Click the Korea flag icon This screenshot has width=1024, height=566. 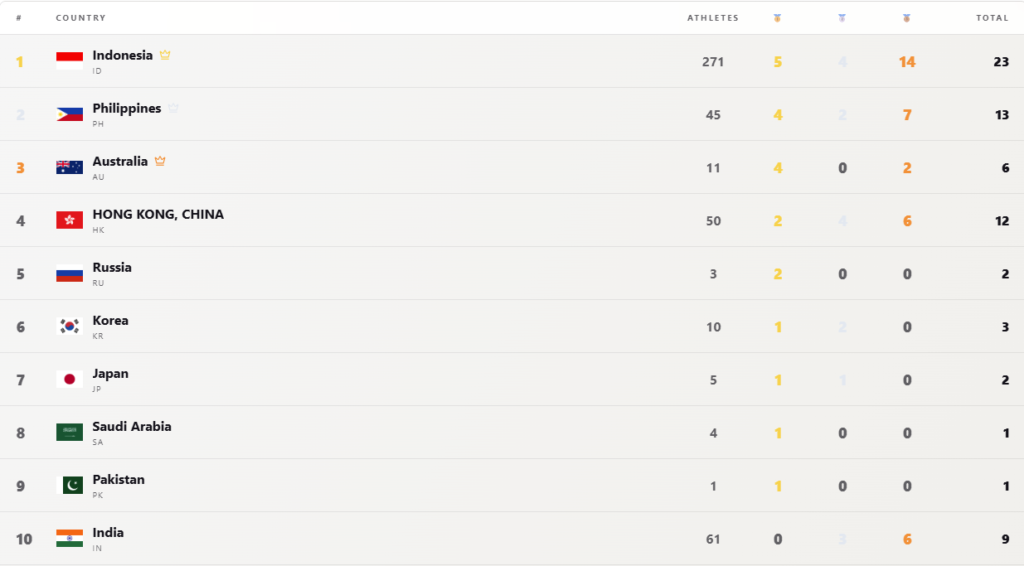[x=69, y=326]
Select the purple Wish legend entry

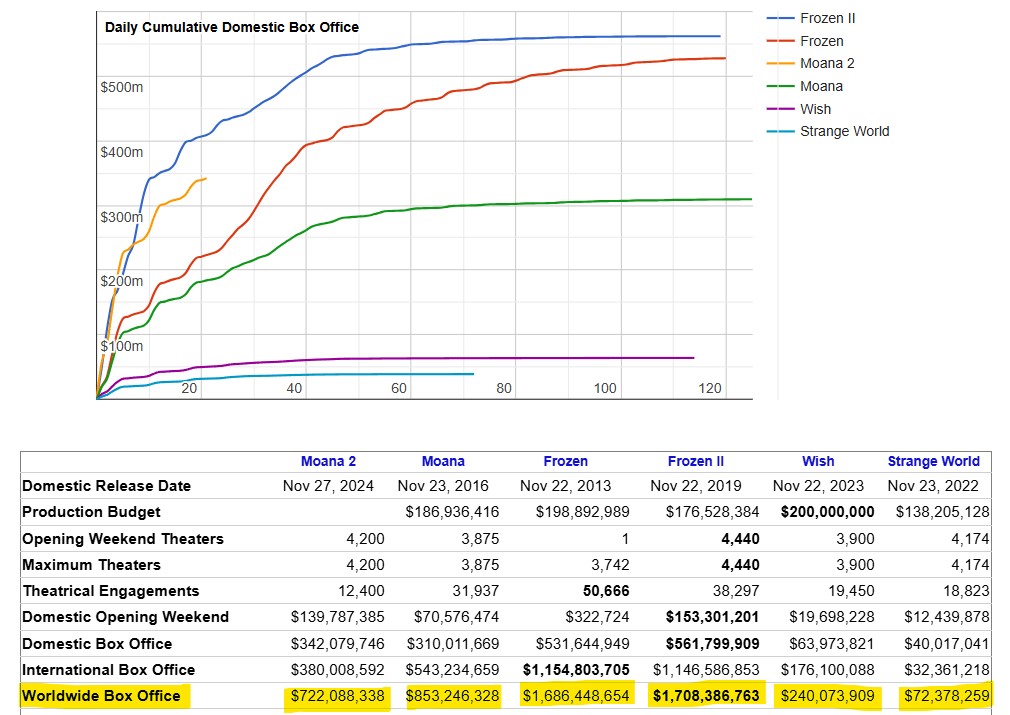(x=815, y=109)
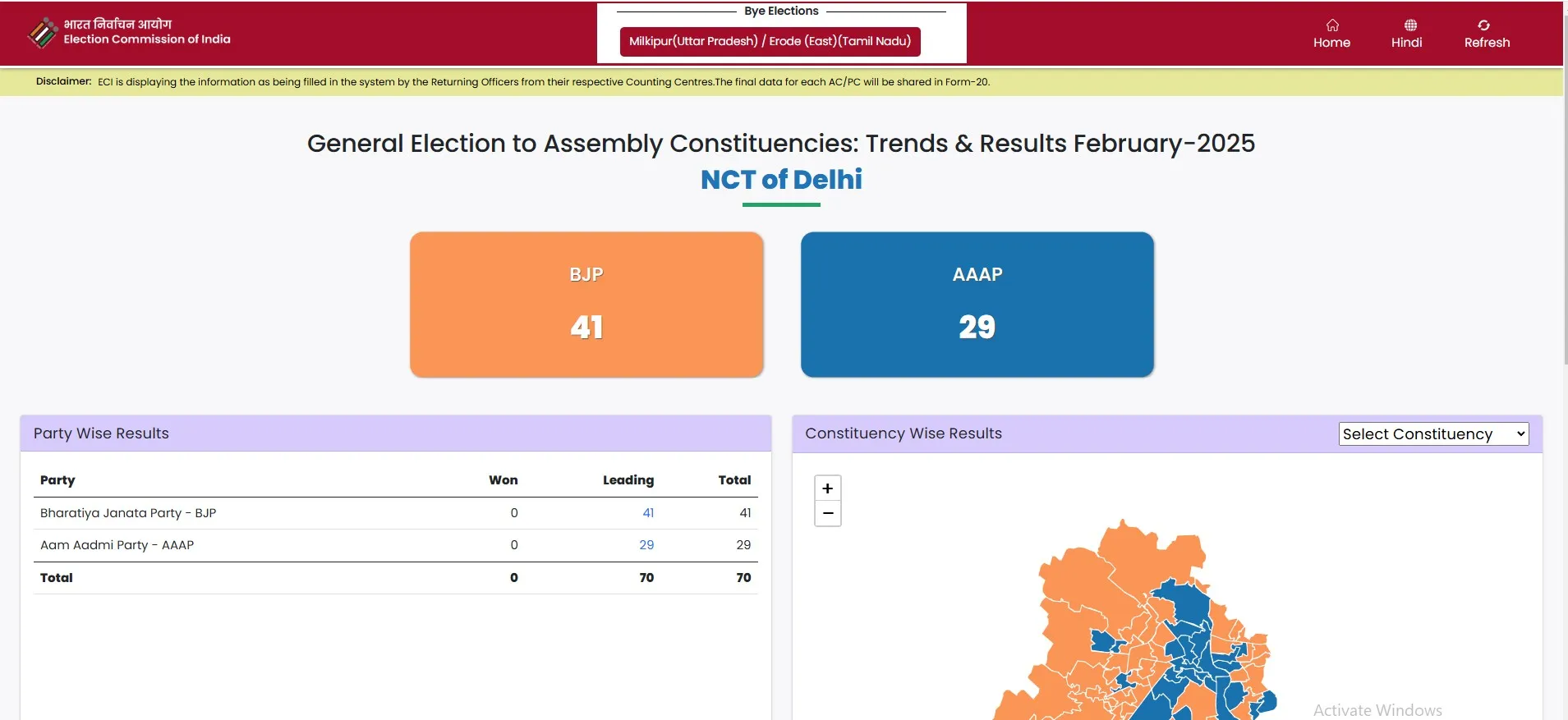Click the NCT of Delhi heading

(x=779, y=179)
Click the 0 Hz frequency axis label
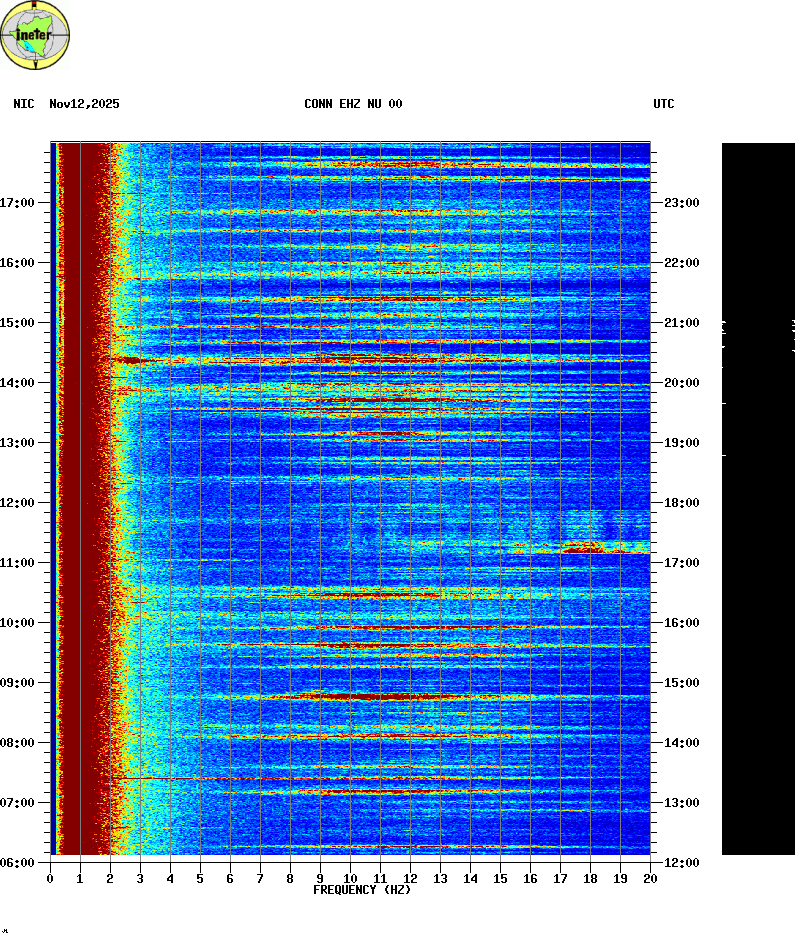Viewport: 802px width, 942px height. (x=50, y=878)
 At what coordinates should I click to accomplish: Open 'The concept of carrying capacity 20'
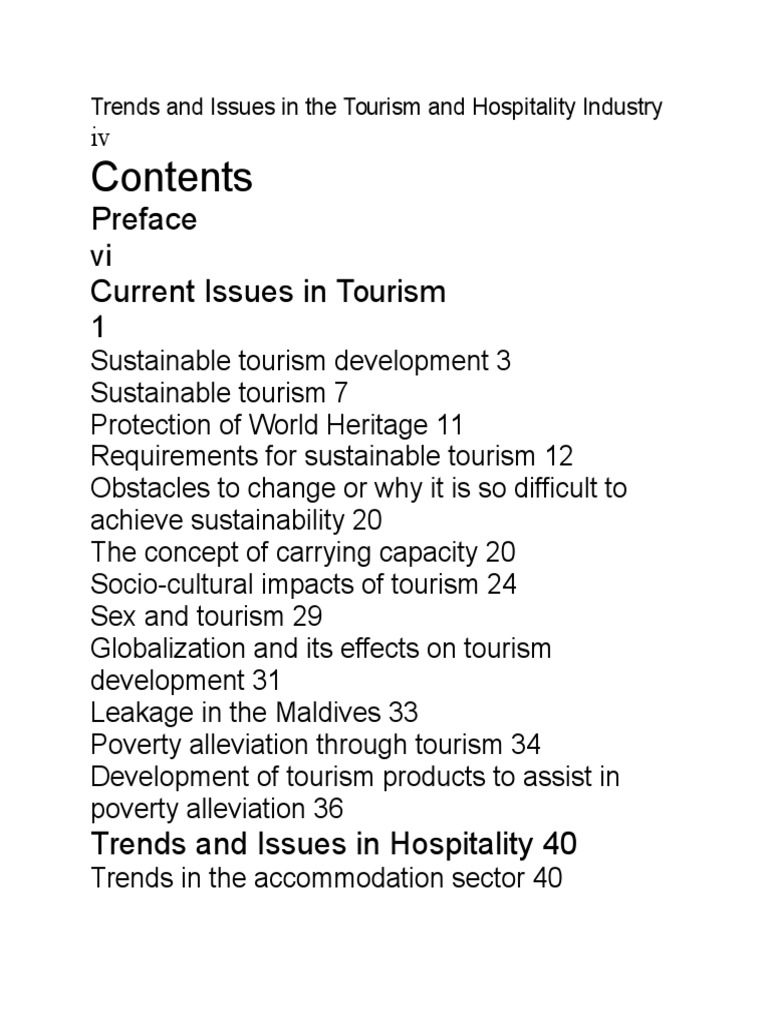(x=303, y=553)
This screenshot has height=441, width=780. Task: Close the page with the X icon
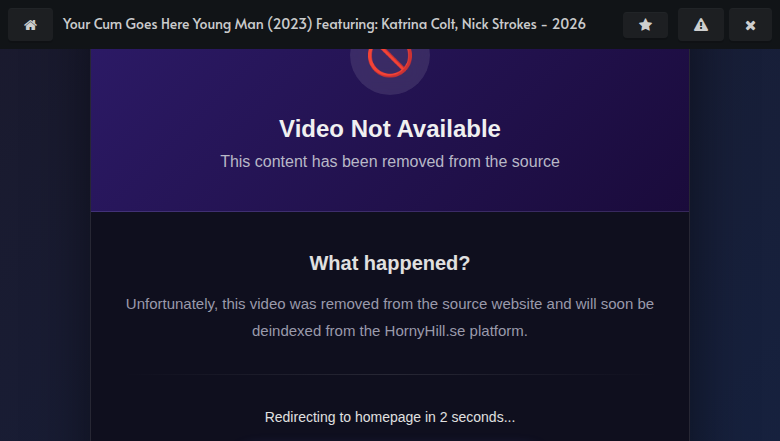(750, 25)
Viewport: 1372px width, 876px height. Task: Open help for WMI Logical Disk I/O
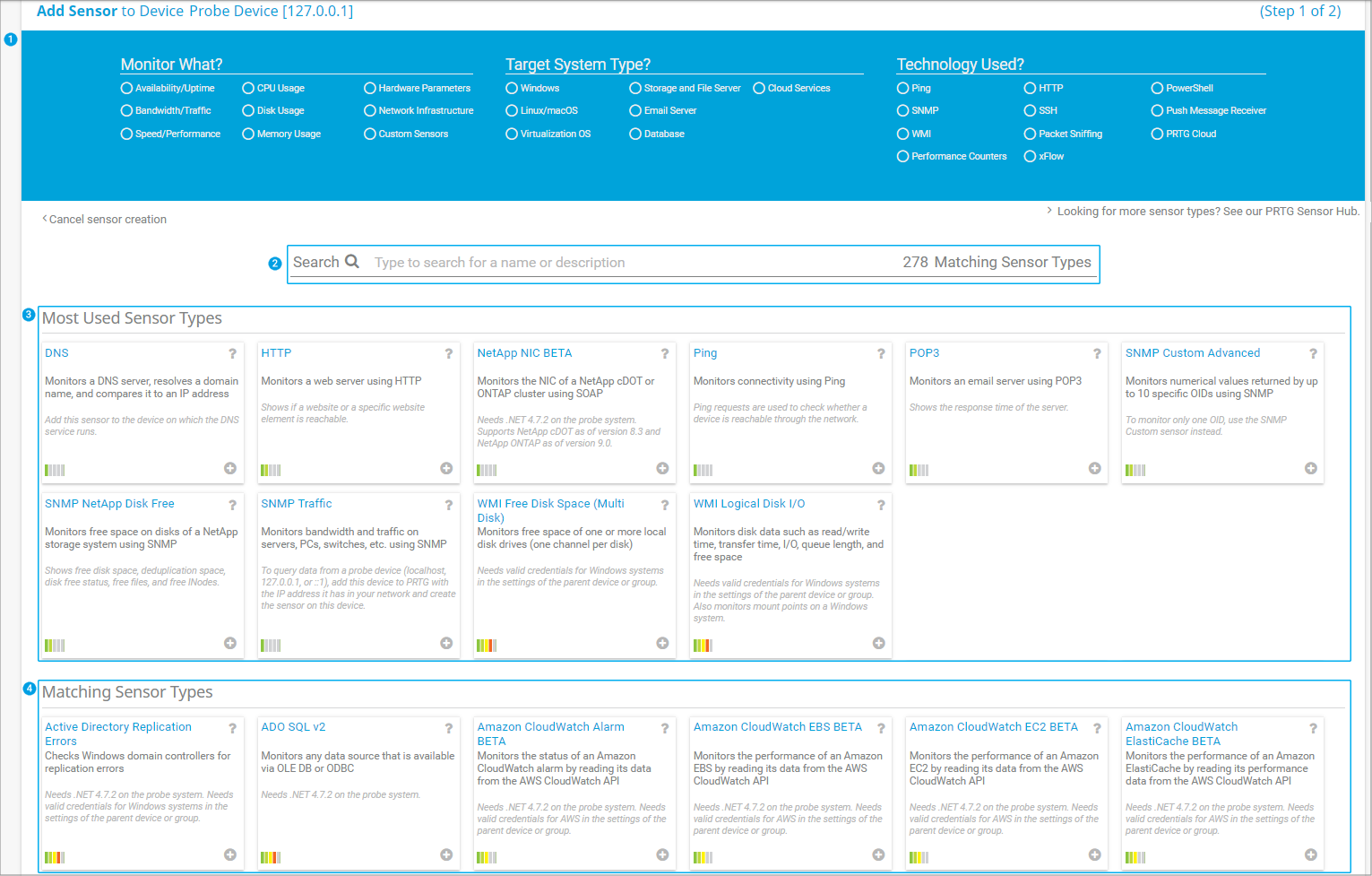[881, 505]
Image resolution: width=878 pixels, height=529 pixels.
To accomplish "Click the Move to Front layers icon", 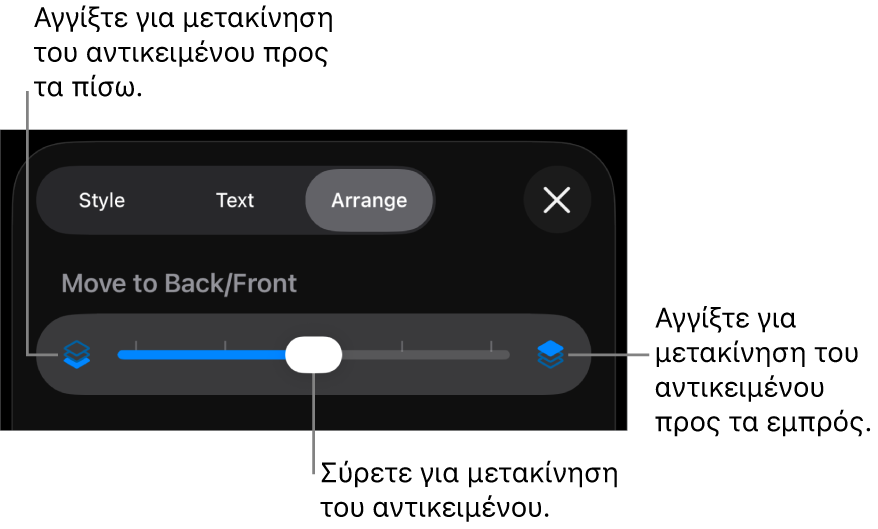I will click(x=550, y=354).
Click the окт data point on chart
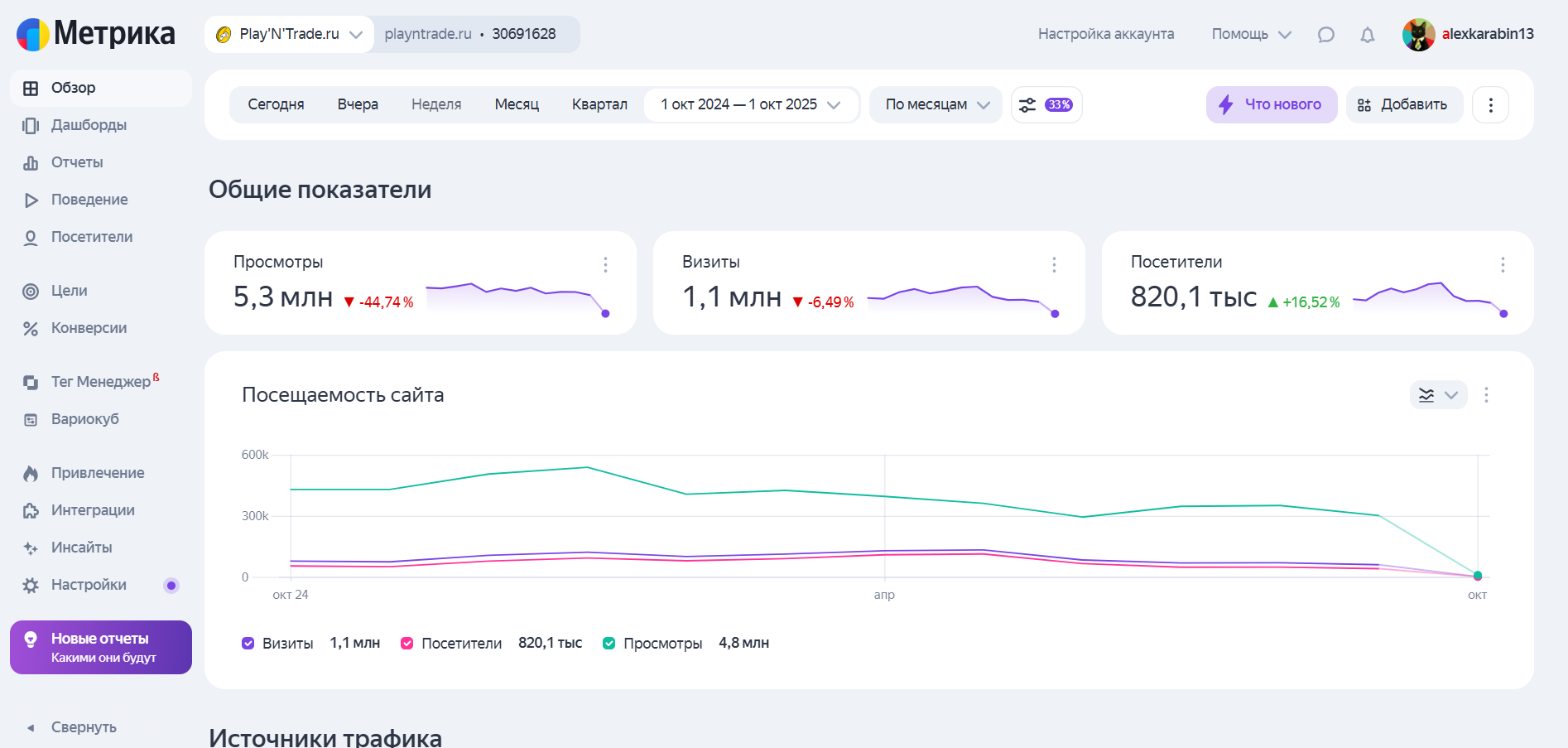The height and width of the screenshot is (748, 1568). tap(1478, 576)
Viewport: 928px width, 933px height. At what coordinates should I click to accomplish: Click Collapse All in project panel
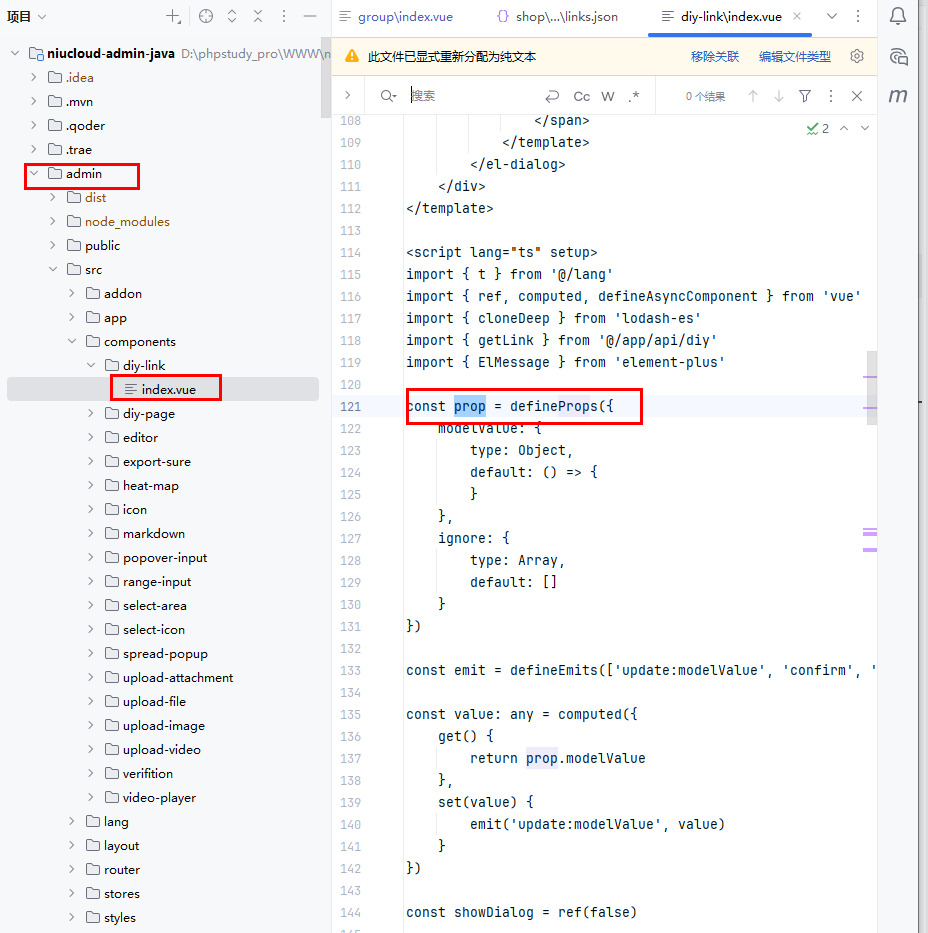pos(258,17)
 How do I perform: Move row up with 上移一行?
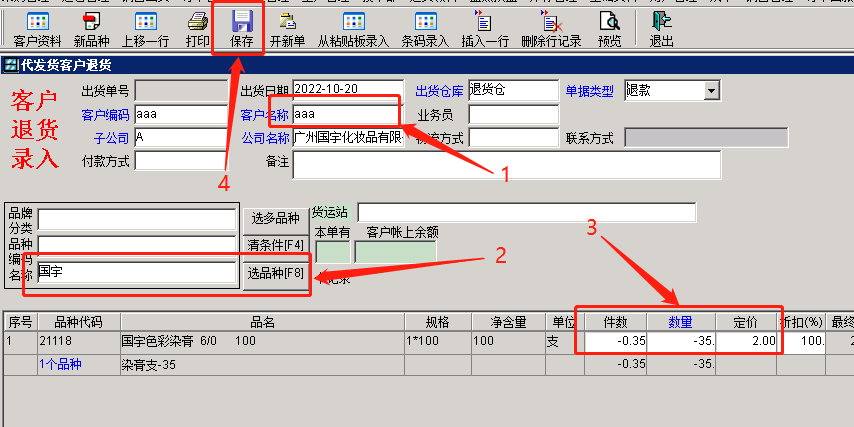coord(145,28)
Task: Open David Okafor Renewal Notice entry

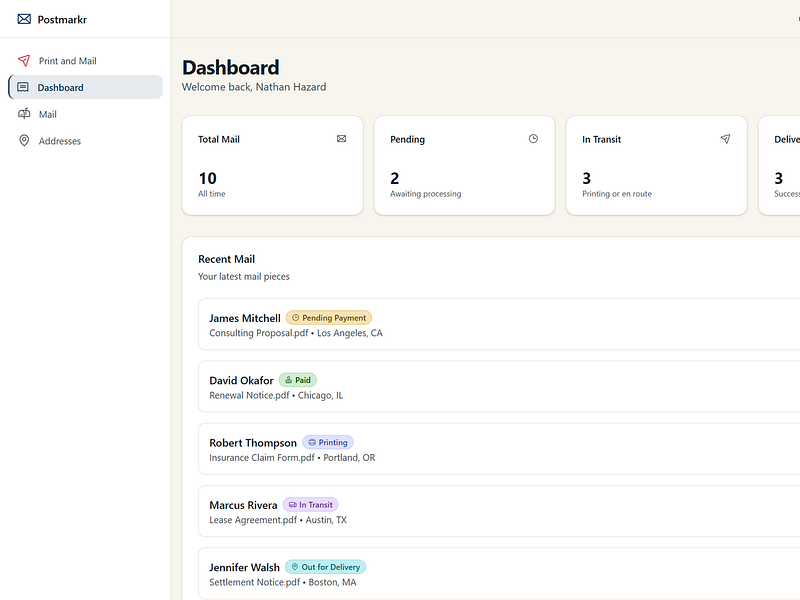Action: tap(499, 387)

→ YOUR ASSIGNMENT: Please write out, word for word, each line from the one with "Viewport: 928px width, 933px" to the last line of the data, keeping both ends and omitting pictures.

→ ANSWER BOX:
Viewport: 928px width, 933px height. At what coordinates should I click to accomplish: Click Collapse All in project panel
pos(258,17)
 How do I perform: Move row up with 上移一行?
coord(145,28)
Task: Open David Okafor Renewal Notice entry

Action: tap(499, 387)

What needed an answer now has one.